— Begin SUPPLIED RECORDS —

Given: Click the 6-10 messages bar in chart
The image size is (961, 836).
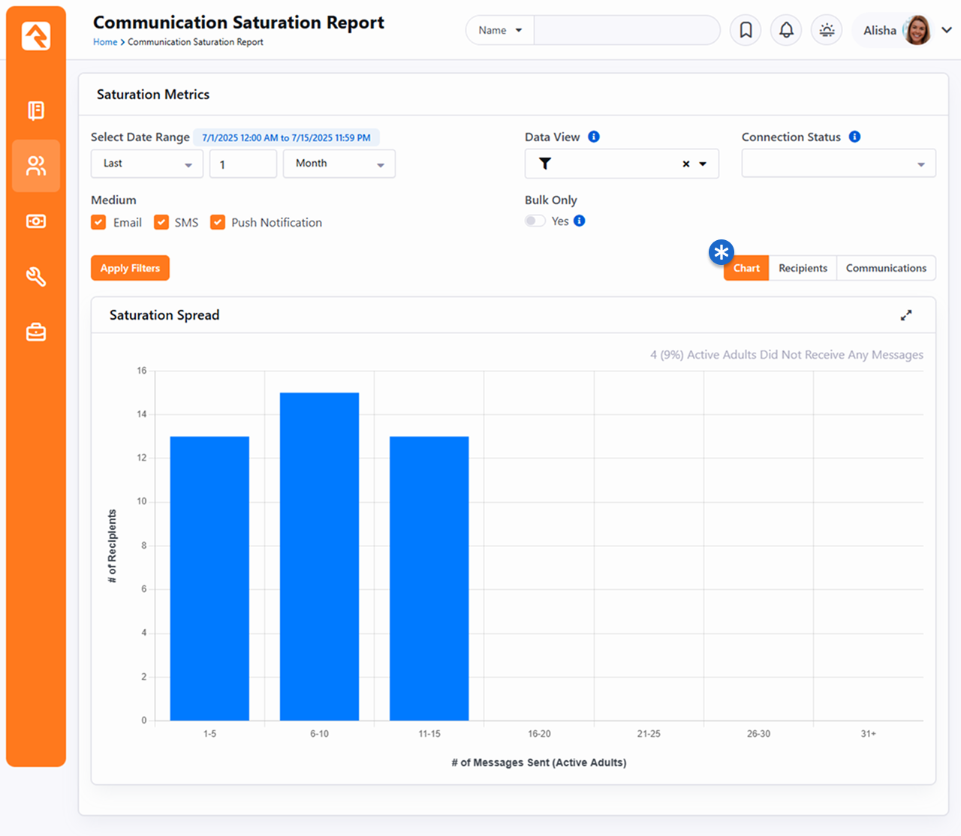Looking at the screenshot, I should point(319,555).
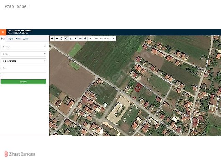
Task: Open the third sidebar tab
Action: coord(18,39)
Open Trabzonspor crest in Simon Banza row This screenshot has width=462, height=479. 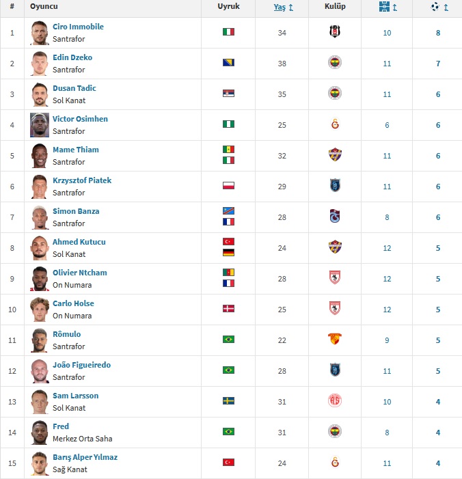click(x=335, y=217)
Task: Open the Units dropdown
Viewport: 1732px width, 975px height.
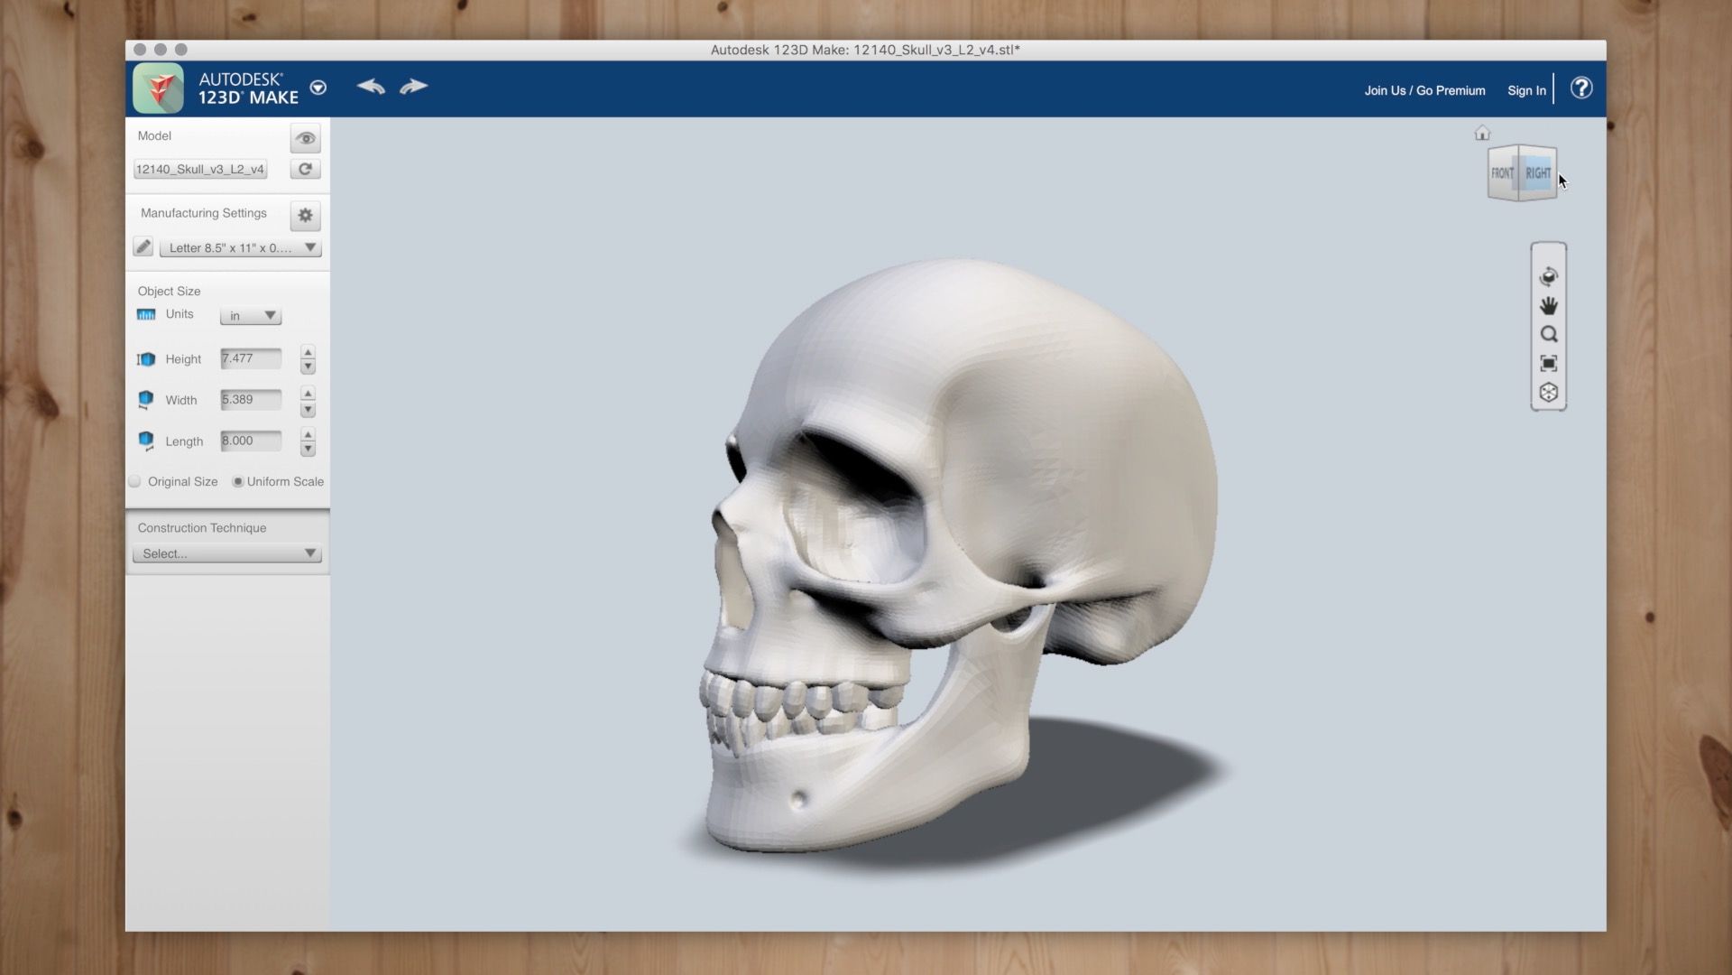Action: pyautogui.click(x=250, y=315)
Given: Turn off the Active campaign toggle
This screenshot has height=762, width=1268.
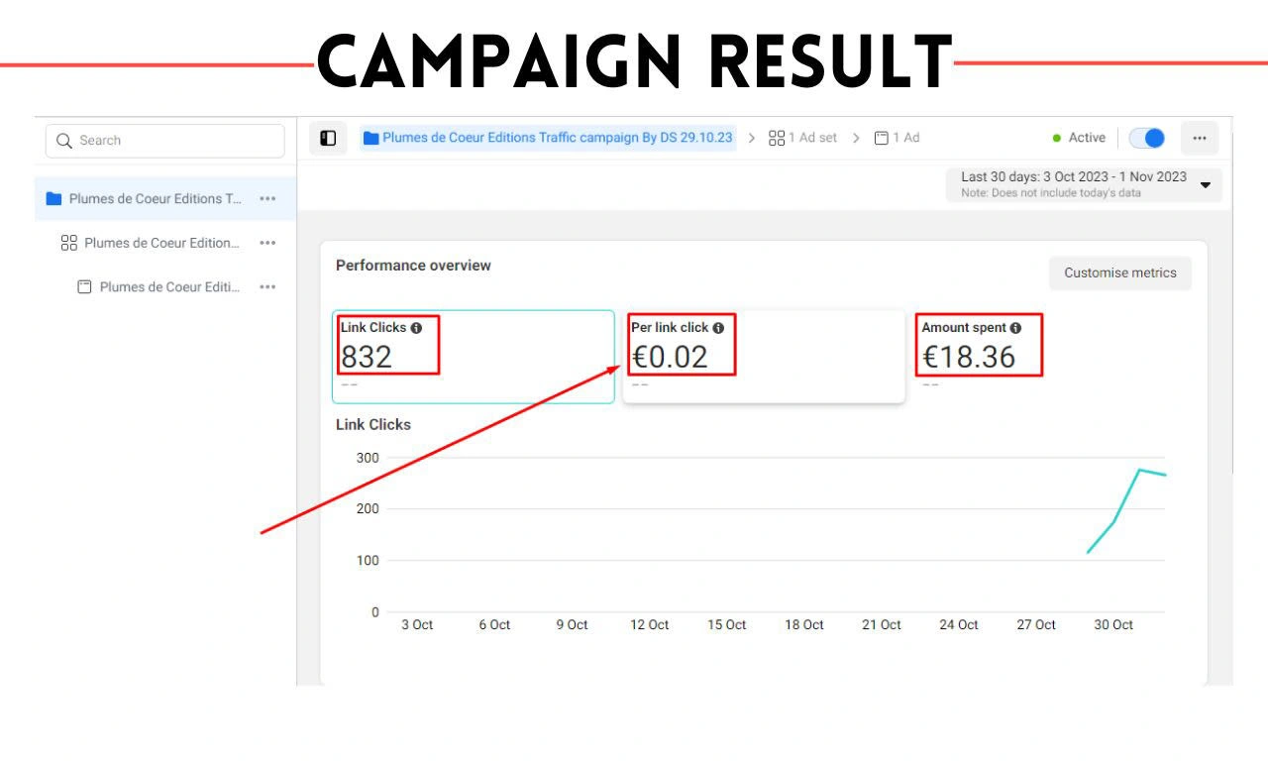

— End SUPPLIED RECORDS —

▶ [DIRECTIVE]:
Find every line in the entries that contains the word "Given" and copy each of those lines.

▶ [CORRECT RESPONSE]:
Given: Click the 6-10 messages bar in chart
Given: Turn off the Active campaign toggle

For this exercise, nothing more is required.